Prerequisites for Configuring Snapshot Repo

Before applying the setting snapshotRepositories to the operator, please ensure the following prerequisites are met.

  1. The right cloud provider native plugins are installed. For example:

    spec:
      general:
        pluginsList: ["repository-s3"]
  2. Ensure the cluster is fully healthy before applying the snapshotRepositories settings to the custom resource. Note: For the BETA you cannot add the settings if the cluster is not yet provisioned and healthy, otherwise the configuration of the repositories will fail.

  3. The required roles/permissions for the backend cloud are pre-created. Example: Following is the AWS IAM role added for kubernetes nodes so that snapshots can be published to opensearch-s3-snapshot s3 bucket.

    {
        "Statement": [
            {
                "Action": [
                    "s3:ListBucket",
                    "s3:GetBucketLocation",
                    "s3:ListBucketMultipartUploads",
                    "s3:ListBucketVersions"
                ],
                "Effect": "Allow",
                "Resource": [
                    "arn:aws:s3:::opensearch-s3-snapshot"
                ]
            },
            {
                "Action": [
                    "s3:GetObject",
                    "s3:PutObject",
                    "s3:DeleteObject",
                    "s3:AbortMultipartUpload",
                    "s3:ListMultipartUploadParts"
                ],
                "Effect": "Allow",
                "Resource": [
                    "arn:aws:s3:::opensearch-s3-snapshot/*"
                ]
            }
        ],
        "Version": "2012-10-17"
    }

Configuring Dashboards

The operator can automatically deploy and manage a OpenSearch Dashboards instance. To do so add the following section to your cluster spec:

# ...
spec:
  dashboards:
    enable: true  # Set this to true to enable the Dashboards deployment
    version: 2.3.0  # The Dashboards version to deploy. This should match the configured opensearch version
    replicas: 1  # The number of replicas to deploy

Configuring opensearch_dashboards.yml

You can customize the OpenSearch Dashboards configuration (opensearch_dashboards.yml) using the additionalConfig field in the dashboards section of the OpenSearchCluster custom resource:

apiVersion: opensearch.opster.io/v1
kind: OpenSearchCluster
#...
spec:
  dashboards:
    additionalConfig:
      opensearch_security.auth.type: "proxy"
      opensearch.requestHeadersWhitelist: |
        ["securitytenant","Authorization","x-forwarded-for","x-auth-request-access-token", "x-auth-request-email", "x-auth-request-groups"]
      opensearch_security.multitenancy.enabled: "true"
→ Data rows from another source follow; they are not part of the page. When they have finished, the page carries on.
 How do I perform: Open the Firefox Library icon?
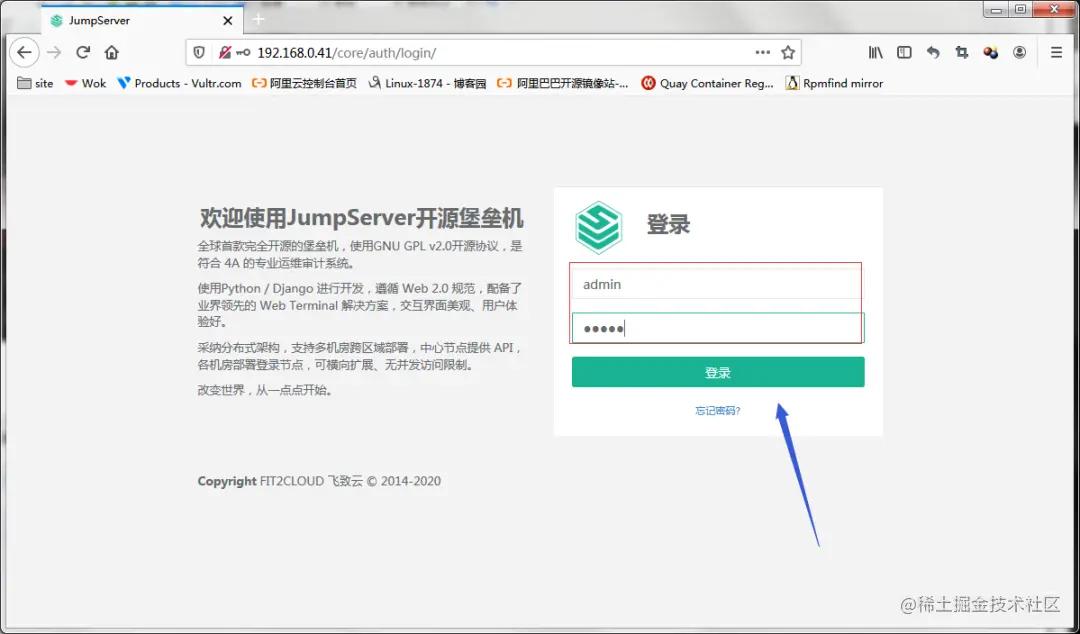pos(874,52)
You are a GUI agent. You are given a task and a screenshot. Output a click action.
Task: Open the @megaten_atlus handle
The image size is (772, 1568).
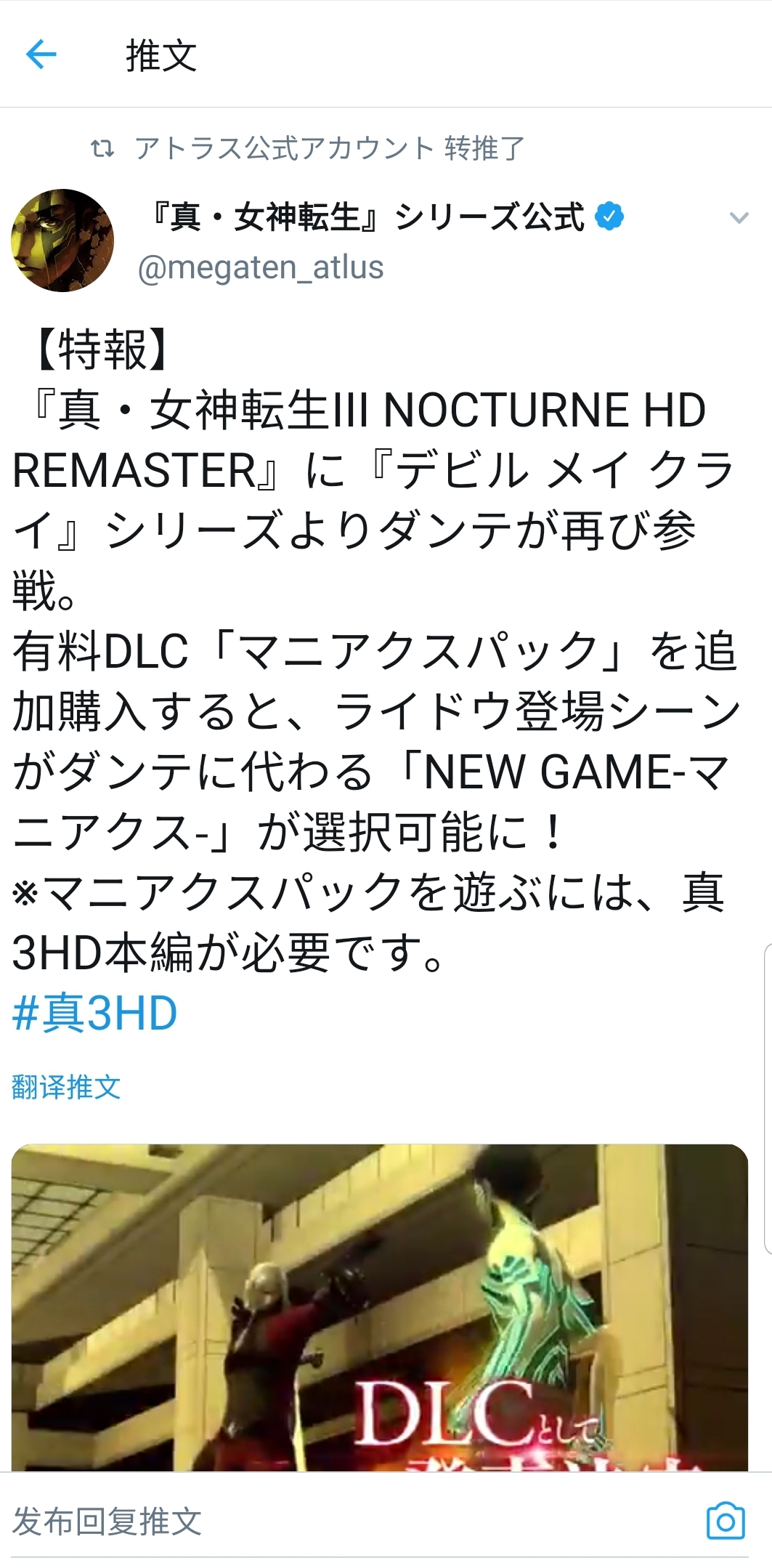(261, 267)
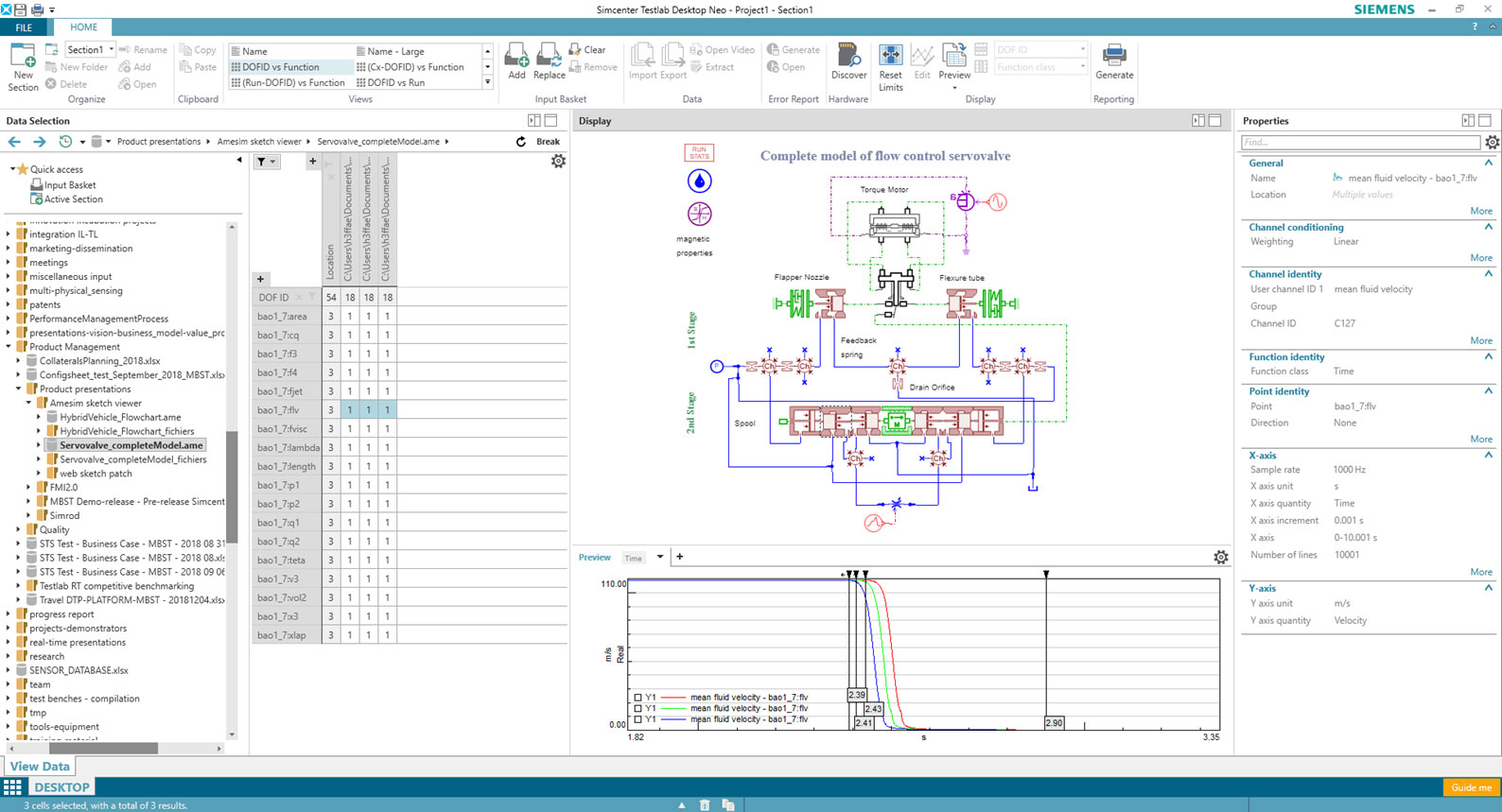Open the preview plot settings gear

[1221, 558]
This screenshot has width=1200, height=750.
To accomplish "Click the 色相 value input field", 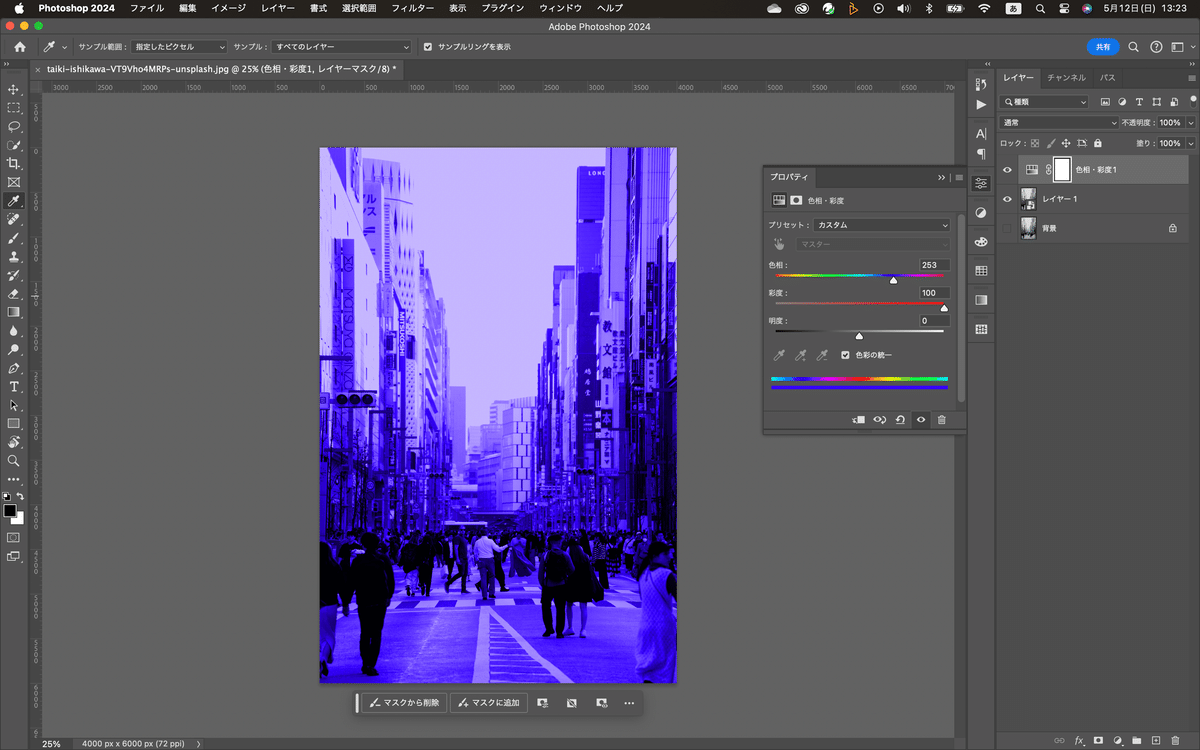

You can for example use this to set up any of the backend authentication types for Dashboards.

Note that the configuration must be valid or the Dashboards instance will fail to start.

Storing sensitive information in the dashboards configuration

There are situations where you need to store sensitive information inside the dashboards configuration file (for example a client secret for OpenIDConnect). To do this safely you can utilize the fact that OpenSearch Dashboards does variable substitution in its configuration file.

For this to work you need to create a secret with the sensitive information (for example dashboards-oidc-config) and then mount that secret as an environment variable into the Dashboards pod (see the section on Adding environment variables to pods on how to do that). You can then reference any keys from that secret in your dashboards configuration.

As an example this is a part of a cluster spec:

spec:
  dashboards:
    env:
      - name: OPENID_CLIENT_SECRET
        valueFrom:
          secretKeyRef:
            name: dashboards-oidc-config
            key: client_secret
    additionalConfig:
      opensearch_security.openid.client_secret: "${OPENID_CLIENT_SECRET}"

Note that changing the value in the secret has no direct influence on the dashboards config. For this to take effect you need to restart the dashboards pods.

Configuring a basePath

When using OpenSearch behind a reverse proxy on a subpath (e.g. /logs) you have to configure a base path. This can be achieved by setting the base path field in the configuraiton of OpenSearch Dashboards. Behind the scenes the correct configuration options are automatically added to the dashboards configuration.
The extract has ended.